Originale autografo…, in ASCEP

Torino 8 Dicembre 1918

Reverendissimo Monsignore,

Il Sig. Can.co Allamano m’incarica di ringraziare V. S. Ill.ma per la rinnovata proroga delle Facoltà di presentar i nostri chierici alle Ordinazioni. La nostra incertezza sulla loro durata proveniva dal non ritrovare la precedente concessione, tenuta dal compianto nostro Prefetto, morto improvvisamente. Ora nel riordinare la casa, per riprender la parte occupata dai militari, quella carta fu ritrovata; e Deo gratias.

Siamo lieti di sapere che Monsig. Biermans s’occuperà presto dell’affare casa procura in Nairobi. La cosa pareva d’urgenza, stante il ritiro dei nostri missionari dagli Ospedali militari; ma finora il Governo della Colonia non vuol lasciarli partire, perché dice che fan troppo bene in quegli Ospedali, che di necessità vanno sfollandosi molto lentamente. E così i nostri missionari restano tuttora nell’Ospedale di Nairobi, e così vi hanno una specie di Casa-procura, che è loro indispensabile.

Voglia gradire con quelli del Sig.

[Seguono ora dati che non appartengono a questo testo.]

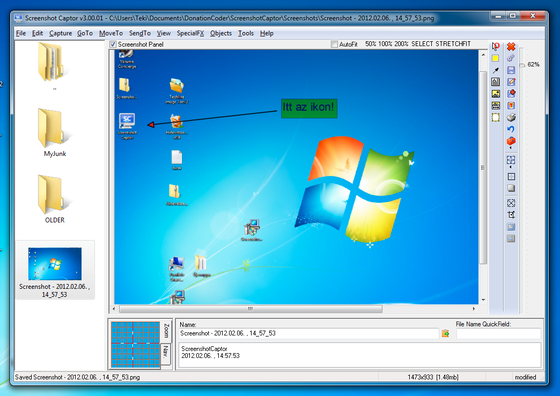Click the yellow square highlight tool
The width and height of the screenshot is (560, 396).
coord(495,58)
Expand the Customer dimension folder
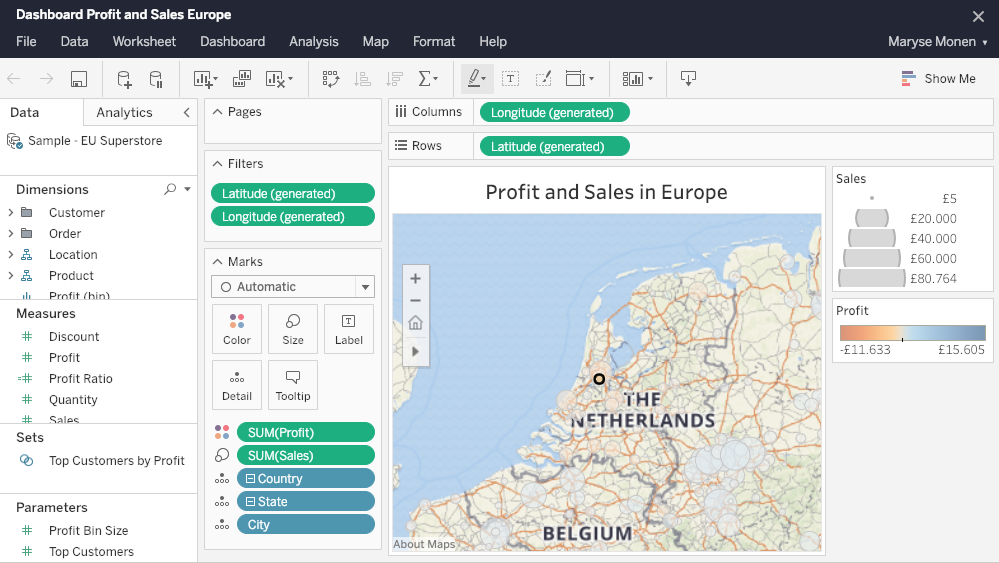This screenshot has width=999, height=563. point(11,213)
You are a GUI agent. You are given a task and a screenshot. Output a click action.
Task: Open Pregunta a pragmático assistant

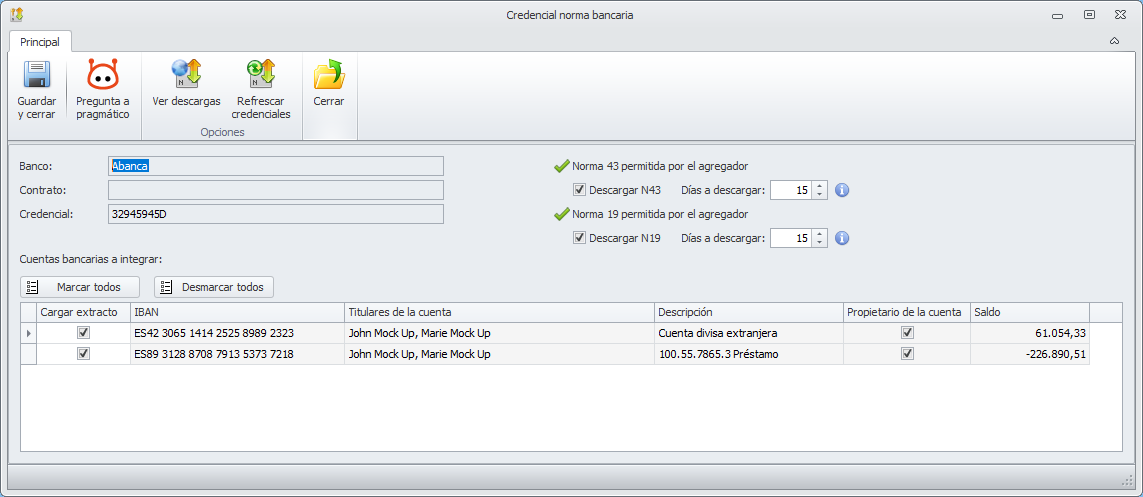[x=103, y=77]
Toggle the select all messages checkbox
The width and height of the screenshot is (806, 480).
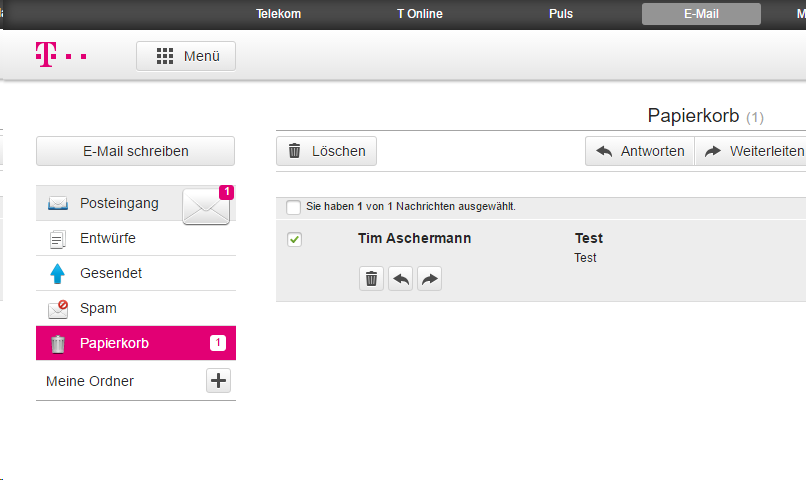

Can.co Allamano i miei riverenti ossequii. – Di V. S. Ill.ma Obblig.mo Servitore

Can.co G. Camisassa.

P. S. Confidenziale

Ho saputo testé dall’Africa che il Governo inglese della Colonia non congeda né soldati né ascari, né portatori neri, e non chiude gli Ospedali militari perché appena firmata la pace si farà la guerra contro l’Abissinia meridionale per finirla con quello sgoverno semibarbaro e colla tratta degli schiavi. Fosse vero! Ché così la Prefettura del Kaffa passerebbe sotto un governo civile, e potremmo operar liberamente come nel Kenia.